La solitude la vraie est un luxe. Certaines ne la supportent pas, trop accros à leurs maris cocus ou leurs amis ‘pie qui chante’ ou leur meilleure copine ‘SOS l’amour’
La mienne s’est remise en place, enfin. Table rase sur une période floue et flasque, nouveau départ. Plus de fantômes au coin du bar, dans ma messagerie ni dans ma boite aux lettres. Plus de jeux qui n’en finissent pas avec des parisiennes des bretonnes des nicoises et autres ethnies qui ne feront jamais partie de ma vie. Le tri s’est fait naturellement, sans heurt, les petites chèvres se sont cassé les chevilles en voulant se hisser à ma fenêtre, les autres ont eu peur au premier grognement et les plus farouches ont fini par se décourager pour retourner sagement voir Papa tout en se trouvant un amant plus confortable et plus maniable.
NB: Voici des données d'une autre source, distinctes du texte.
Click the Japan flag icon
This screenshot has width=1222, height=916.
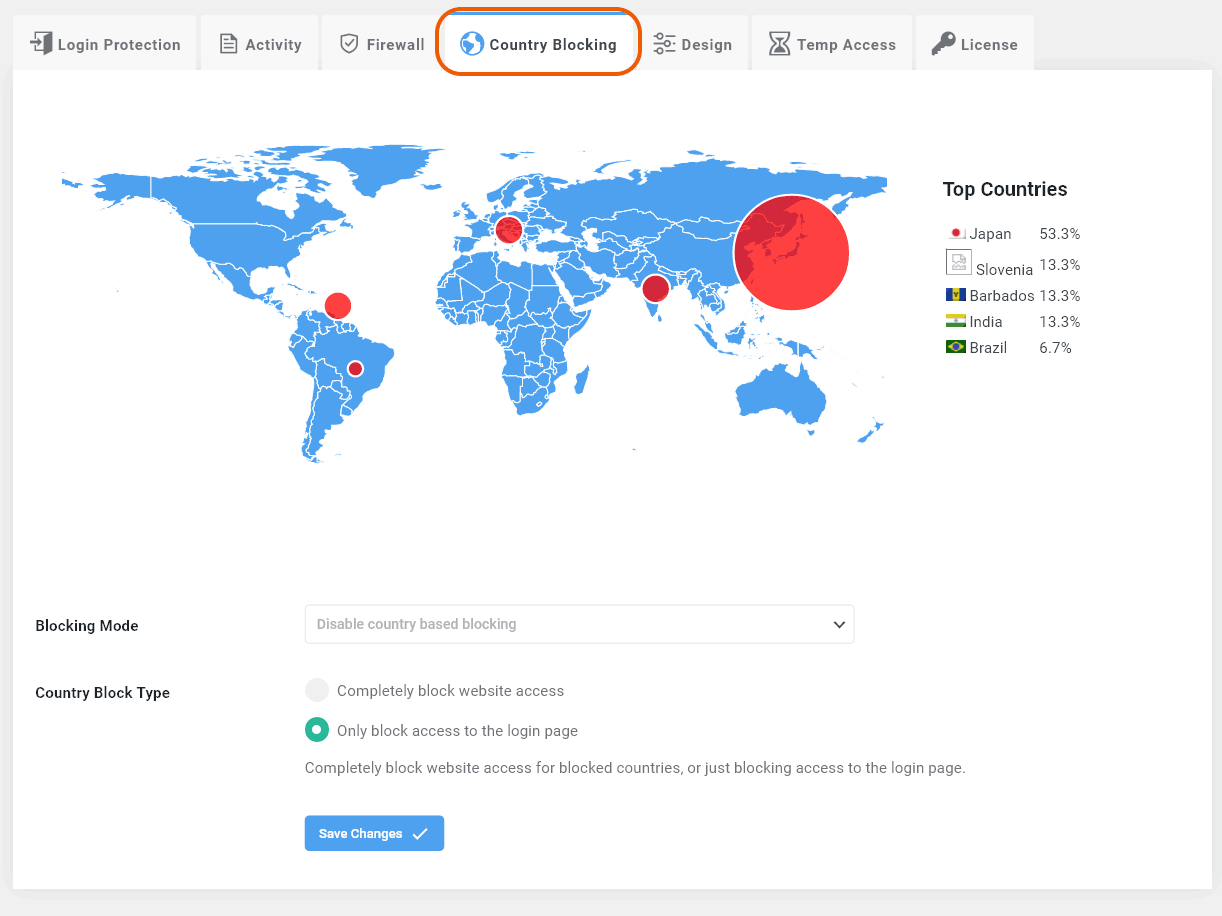coord(956,233)
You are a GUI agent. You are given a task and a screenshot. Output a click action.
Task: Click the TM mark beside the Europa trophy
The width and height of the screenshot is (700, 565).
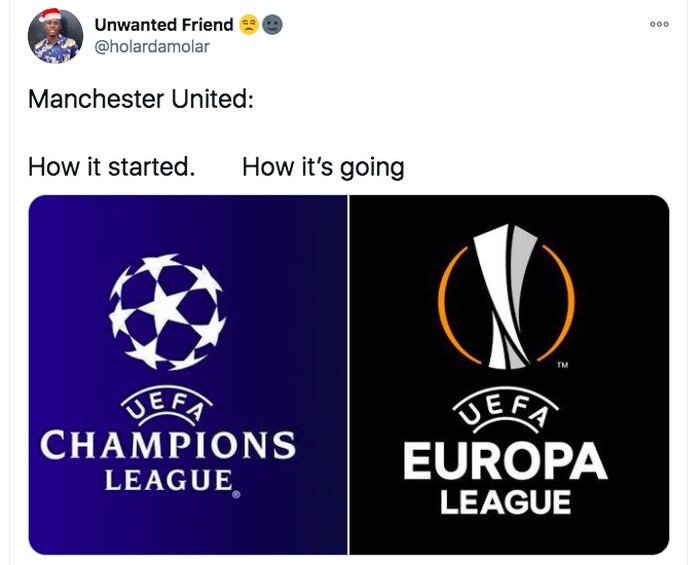tap(564, 365)
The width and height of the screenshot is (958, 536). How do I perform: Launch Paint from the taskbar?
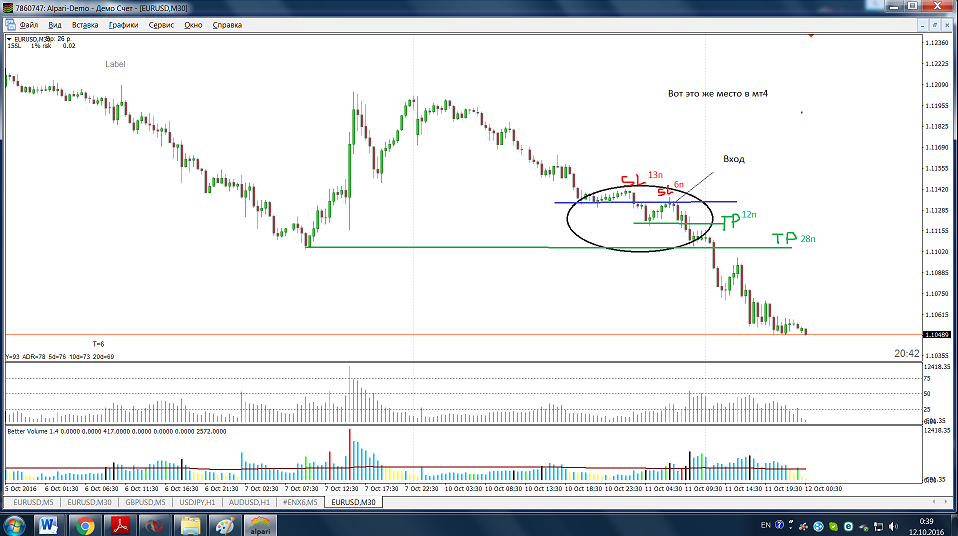tap(224, 524)
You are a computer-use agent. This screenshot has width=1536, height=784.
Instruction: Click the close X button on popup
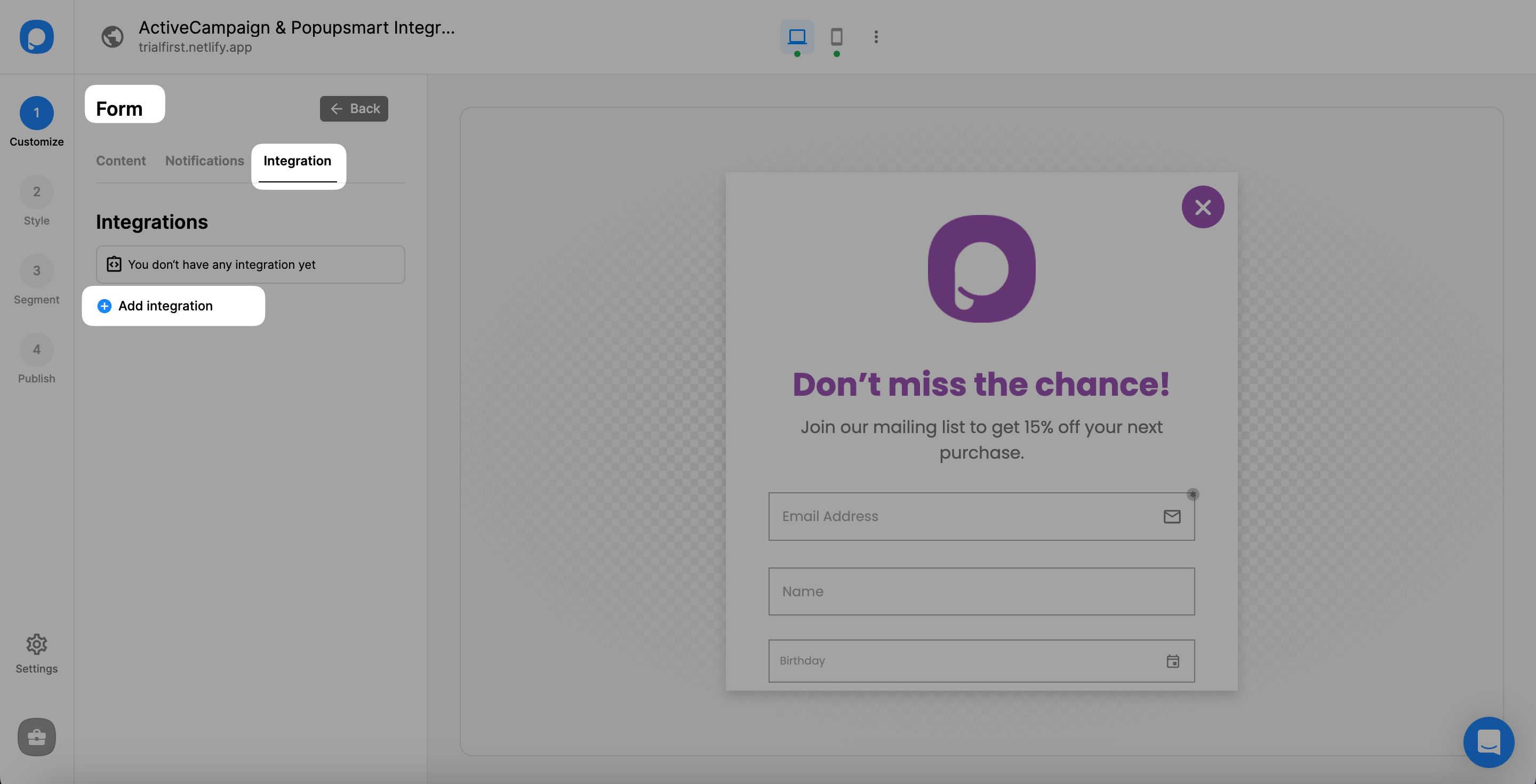(1203, 206)
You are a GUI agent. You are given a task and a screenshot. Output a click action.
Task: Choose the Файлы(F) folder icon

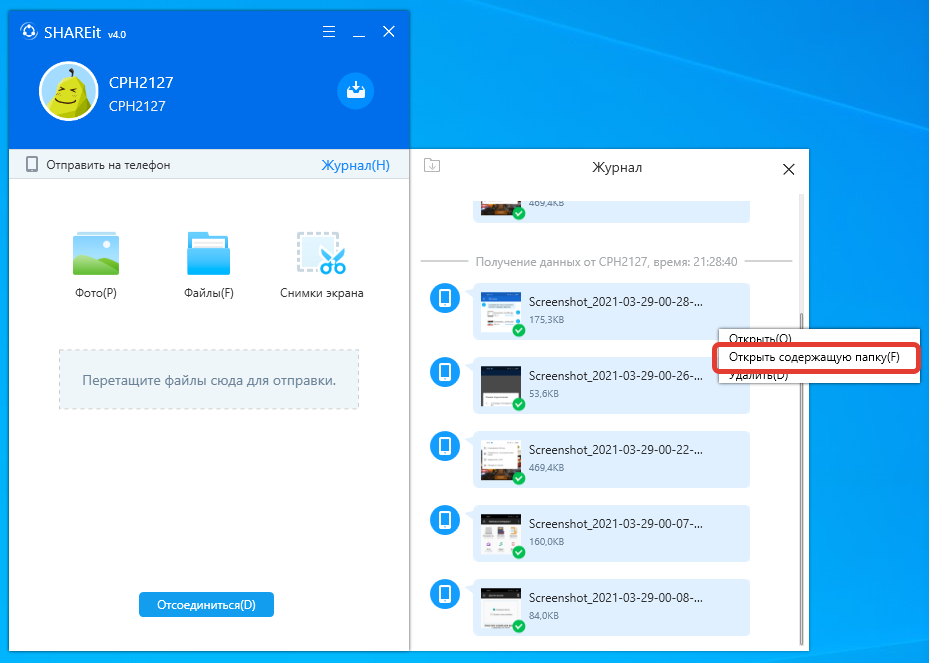coord(208,254)
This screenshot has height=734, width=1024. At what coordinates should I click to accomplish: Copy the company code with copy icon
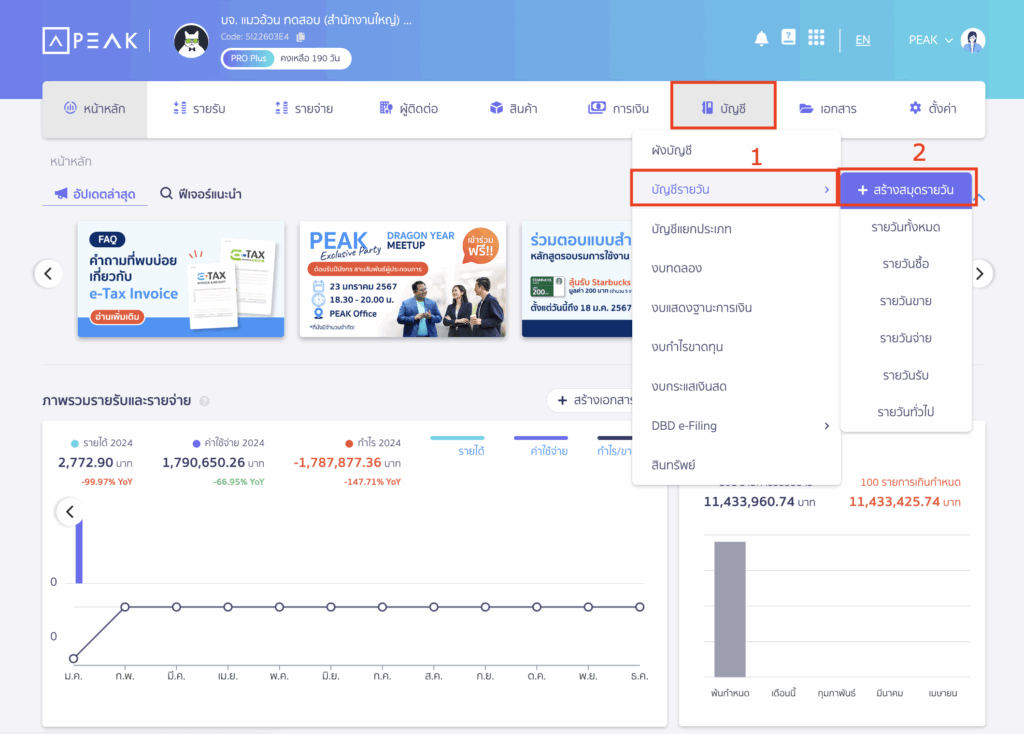[300, 37]

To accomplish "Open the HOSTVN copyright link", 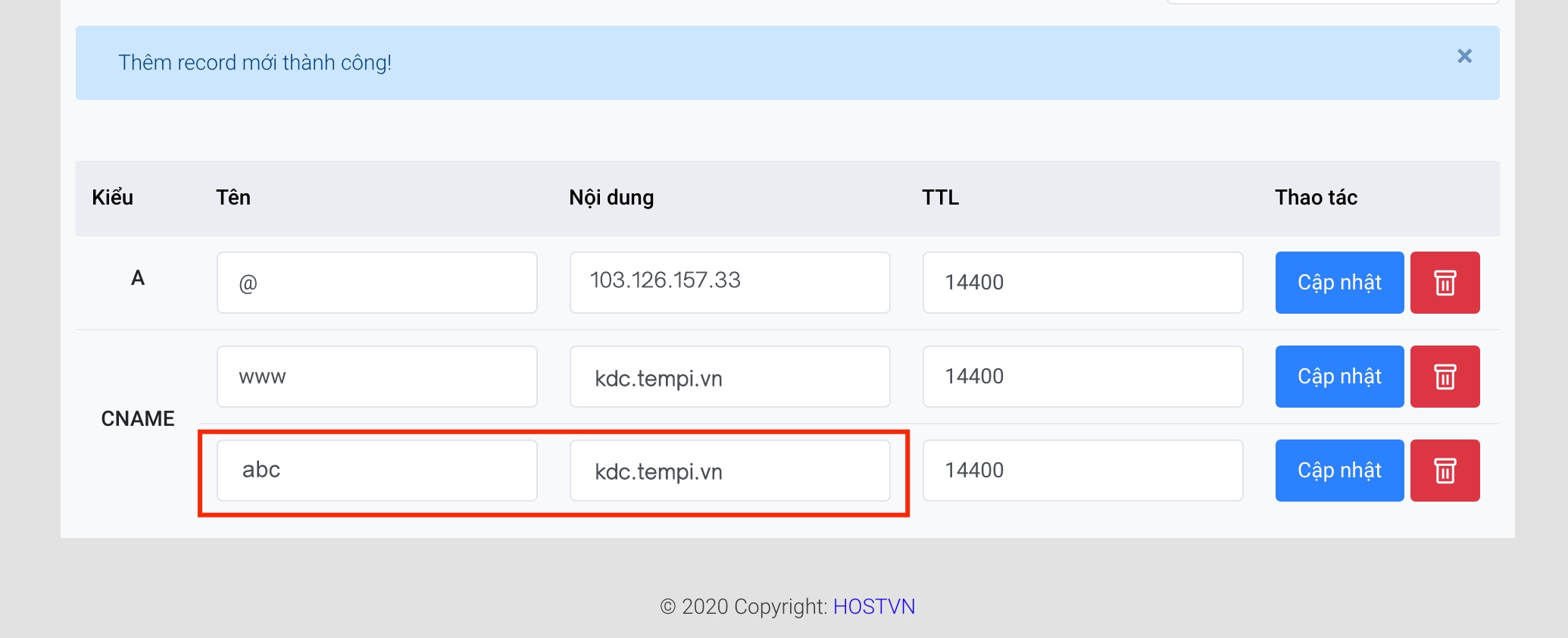I will [x=874, y=607].
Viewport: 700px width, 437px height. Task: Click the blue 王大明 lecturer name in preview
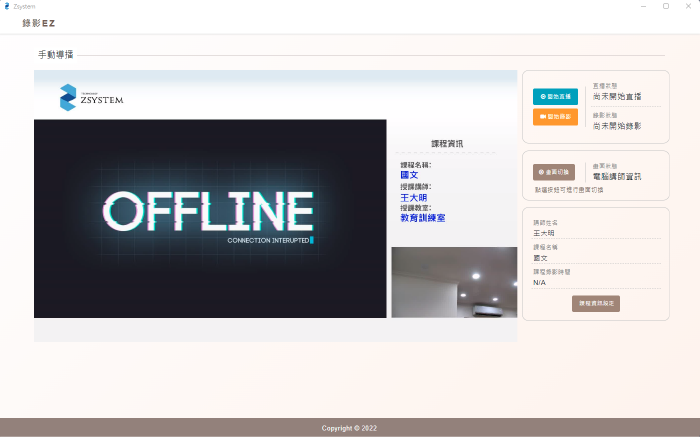(x=414, y=197)
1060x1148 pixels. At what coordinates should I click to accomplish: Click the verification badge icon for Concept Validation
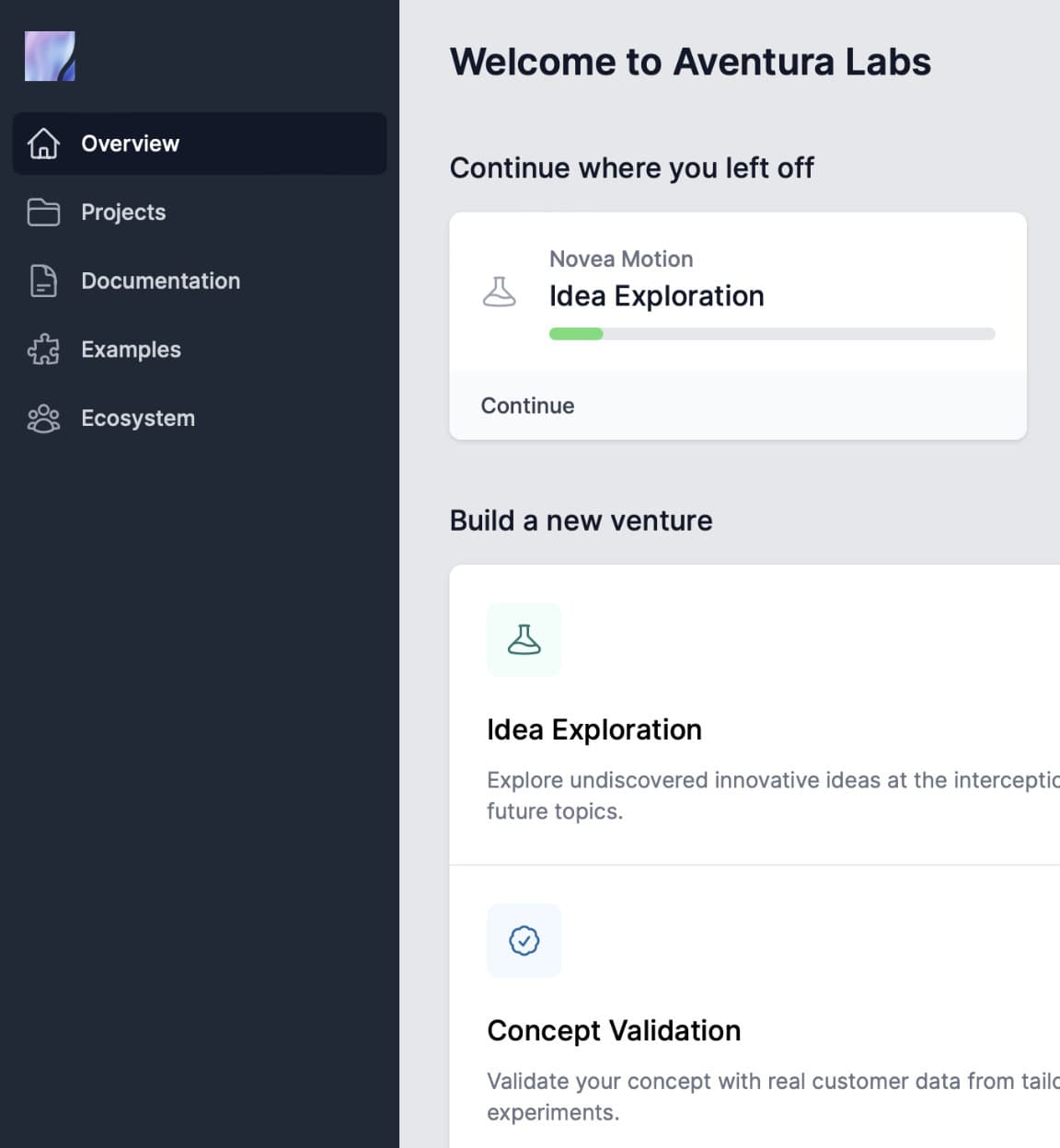[x=524, y=939]
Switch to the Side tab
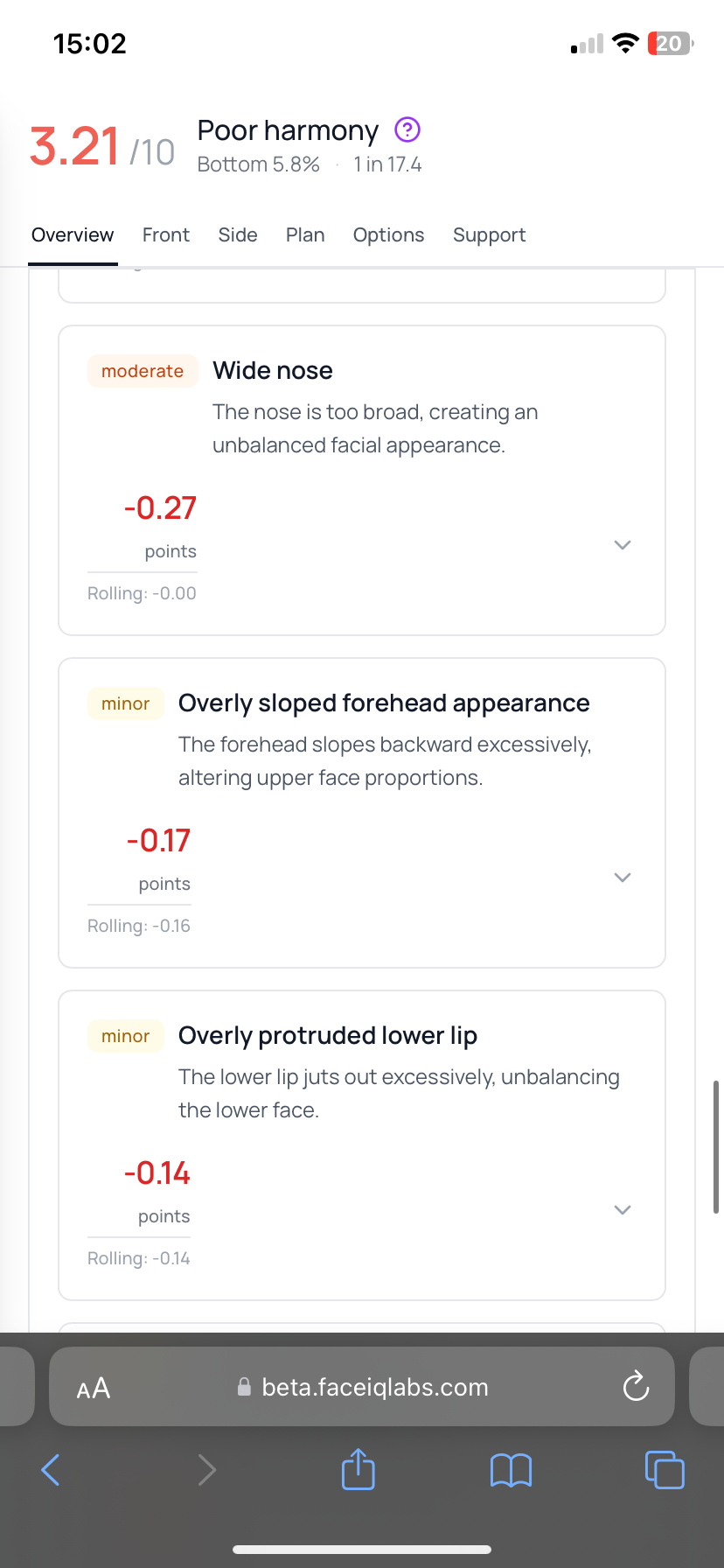724x1568 pixels. (238, 235)
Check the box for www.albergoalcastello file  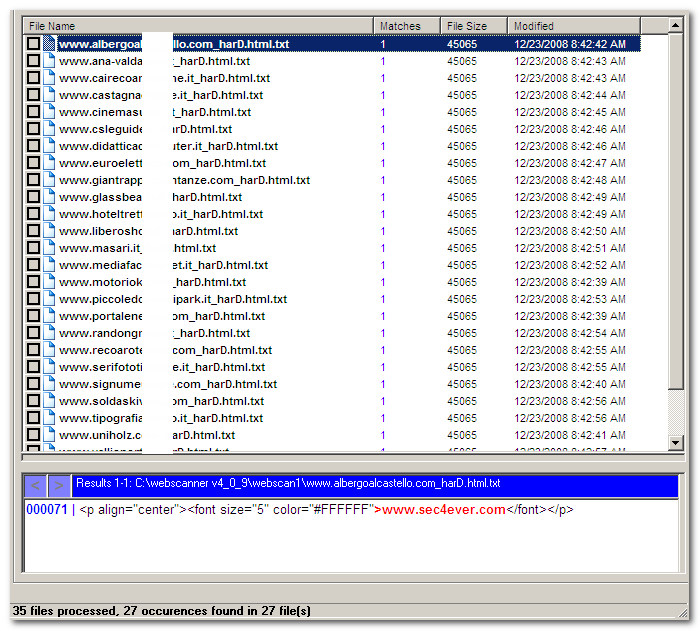click(33, 44)
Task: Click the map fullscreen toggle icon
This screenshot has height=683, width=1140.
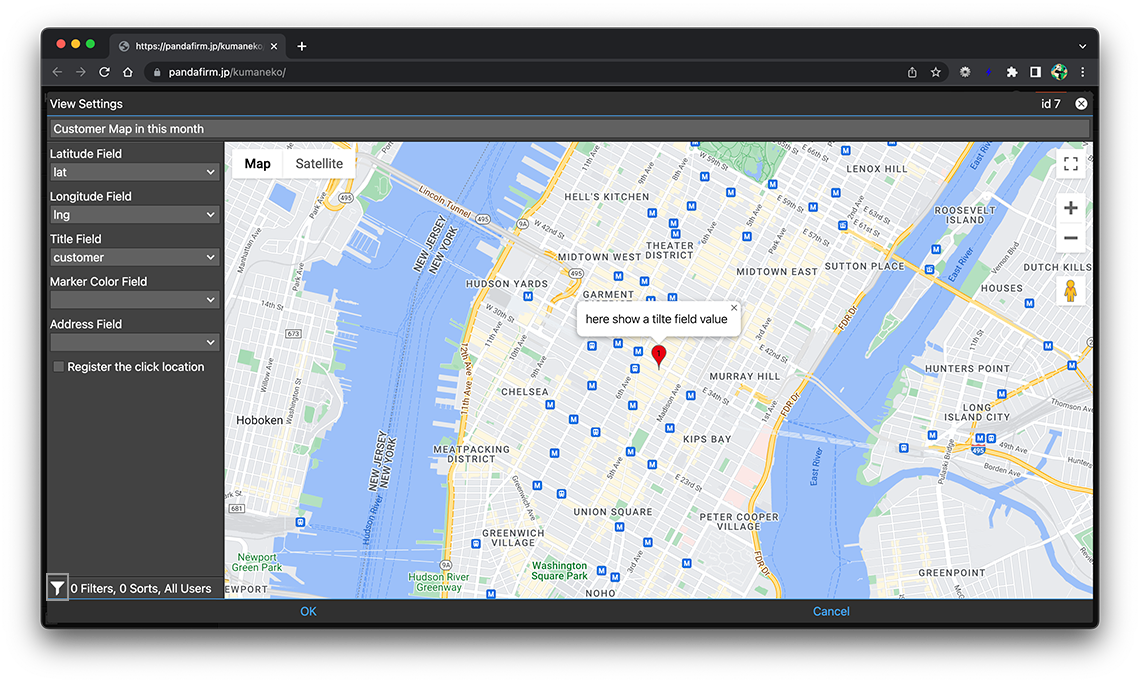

J’ai réussi à dégouter tout le monde je ne suis pas un peu fier, il fallait le faire et pas une n’est allé plus loin que le bout de son nez.
Du coup la voie est libre, je renifle même les femmes de l’ombre : mes chères collègues jusque là ignorées.
L’été arrive, lourd et capricieux, je vais être son élève.
Je vais me baigner pour me refroidir, j’ai une terrible envie de te baiser sauvagement en te mangeant la bouche, quel gâchis.